Book 228

In contrast to most studies of earliest Christianity that focus on texts, David Balch inquires into the visual world of the culture in which early Christians lived and worshipped. Jews and Christians outside Israel lived in Greek and Roman houses and apartment buildings. During earlier Republican and later Imperial periods, artists painted frescoes on the walls of their patrons' houses. Beginning in the mid-1700s, archaeologists began unearthing brilliantly colored domestic paintings, often of Greek (rarely of Roman) myths and tragedies, especially in Pompeii, Herculaneum, and Rome. The author inquires how visual representations seen daily might influence the understanding of Jewish and Christian scriptures read and heard in those same spaces as well as the meaning of rituals performed in domestic worship. Scenes from the tragedies of Euripides as well as visual representations of contemporary gladiatorial games make suffering, sacrifice, and death surprisingly present in Roman houses, themes not first introduced by Christian preaching or the Eucharist. Further, David Balch includes not only recent studies of domestic art, but also of Roman domestic architecture (domus and insulae) by British (Wallace-Hadrill), American (Clarke, Leach), German (Zanker, Dickmann), and Italian (Maiuri, Pappalardo) scholars, studies that affect descriptions of the social history of early Christianity.

Book 345

Ethnic values changed as Imperial Rome expanded, challenging ethnocentric values in Rome itself, as well as in Greece and Judea.
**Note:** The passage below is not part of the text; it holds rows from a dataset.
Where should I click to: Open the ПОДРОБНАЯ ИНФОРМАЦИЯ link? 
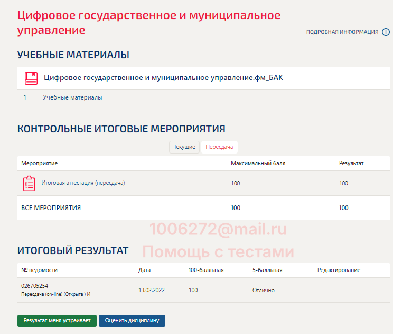342,32
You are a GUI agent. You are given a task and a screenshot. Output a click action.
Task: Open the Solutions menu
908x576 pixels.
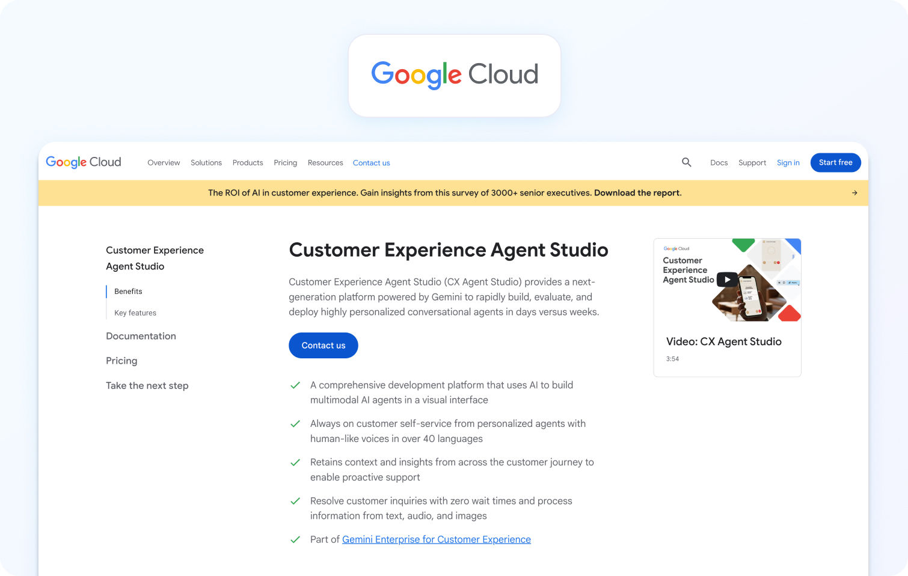206,162
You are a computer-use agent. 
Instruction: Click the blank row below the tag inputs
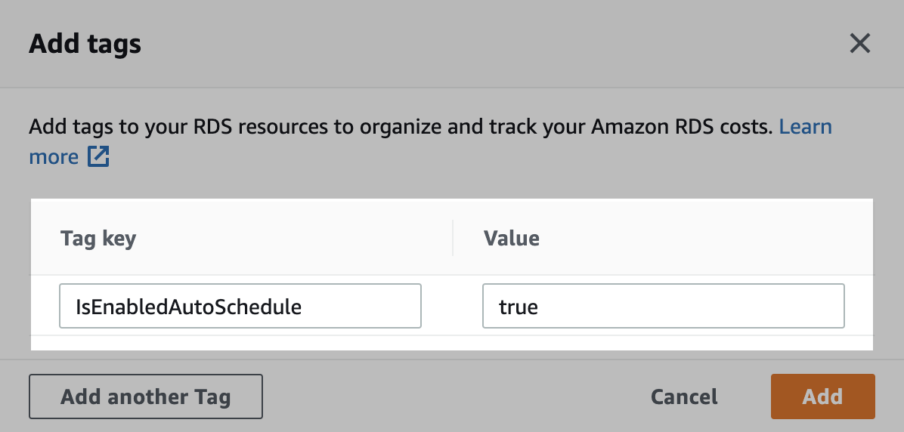pyautogui.click(x=451, y=343)
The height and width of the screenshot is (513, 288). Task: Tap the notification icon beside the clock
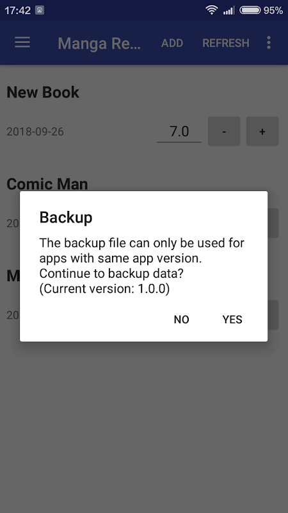pos(40,10)
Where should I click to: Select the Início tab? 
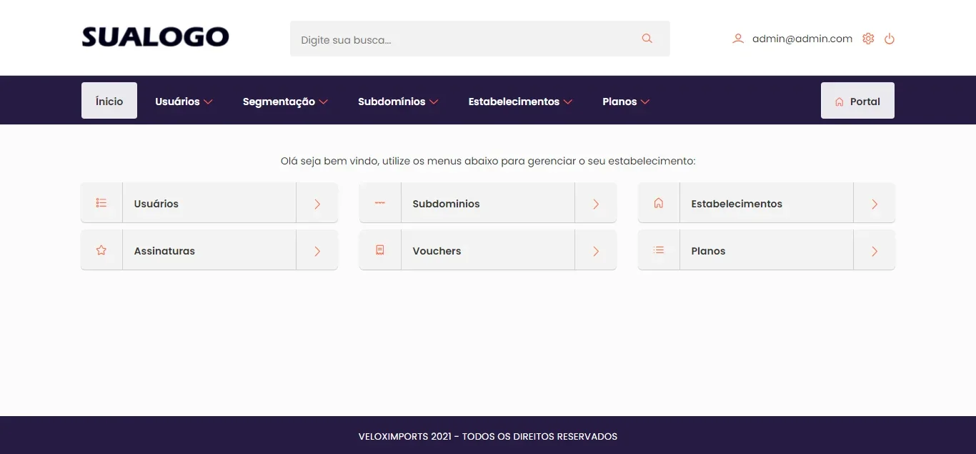click(109, 101)

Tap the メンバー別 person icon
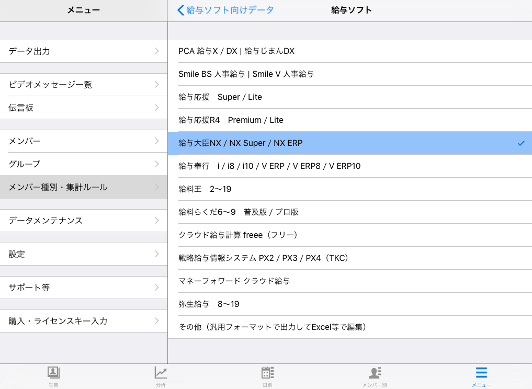coord(375,373)
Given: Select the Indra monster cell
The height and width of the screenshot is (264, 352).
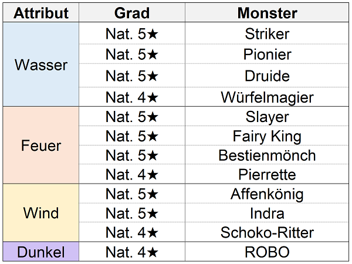Looking at the screenshot, I should [267, 213].
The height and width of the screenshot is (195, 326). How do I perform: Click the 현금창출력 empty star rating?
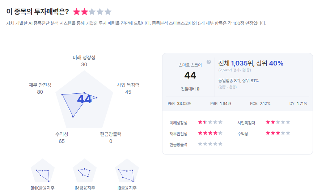[210, 144]
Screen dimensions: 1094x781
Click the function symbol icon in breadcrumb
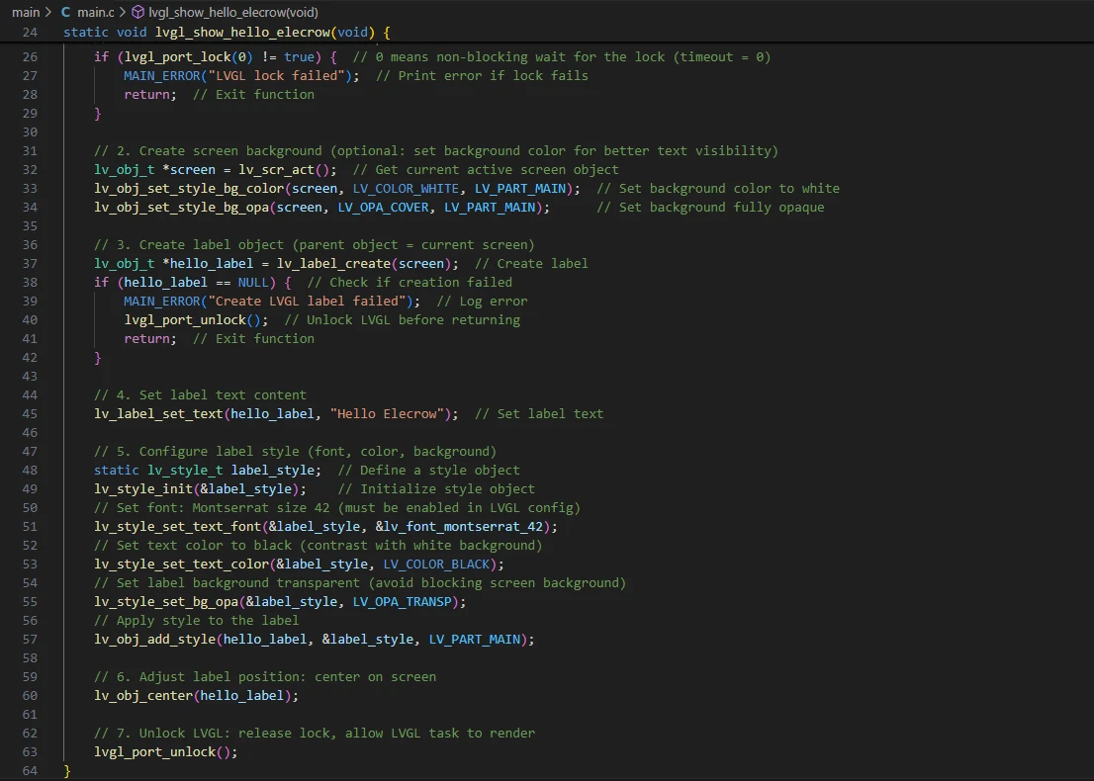pyautogui.click(x=138, y=13)
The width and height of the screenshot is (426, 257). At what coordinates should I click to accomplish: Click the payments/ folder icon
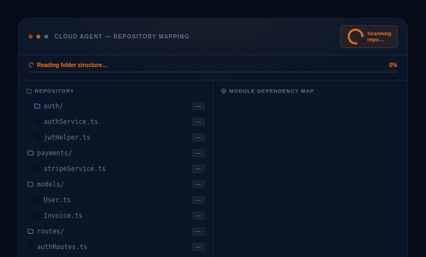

Rhetorically, Roman, Greek, and Judean writers who eulogized their cities all claimed they would receive foreigners. Further, Greco-Roman narratives of urban tensions between rich and poor, proud and humble, promoted reconciliation and fellowship between social classes. Luke wrote Acts in this ethnic, economic, political context, narrating Jesus as a founder who changed laws to encourage receiving foreigners, which promoted civic, missionary growth and legitimated interests of the poor and humble. David L. Balch relates Roman art to early Christianity and introduces famous, pre-Roman Corinthian artists. He shows women visually represented as priests, compares Dionysian and Corinthian charismatic speech and argues that larger assemblies of the earliest, Pauline believers "sat" (1 Cor 14.30) in taverns. Also, the author demonstrates that the image of a pregnant woman in Revelation 12 subverts imperial claims to the divine origin of the emperor, before finally suggesting that visual representations by Roman domestic artists of "a category of women who upset expected forms of conduct" (Bergmann) encouraged early Christian women like Thecla, Perpetua and Felicitas to move beyond gender stereotypes of being victims. Balch concludes with two book reviews, one of Nicolas Wiater's book on the Greek biographer and historian Dionysius, who was a model for both Josephus and Luke-Acts, the second of a book by Frederick Brenk on Hellenistic philosophy and mystery religion in relation to earliest Christianity.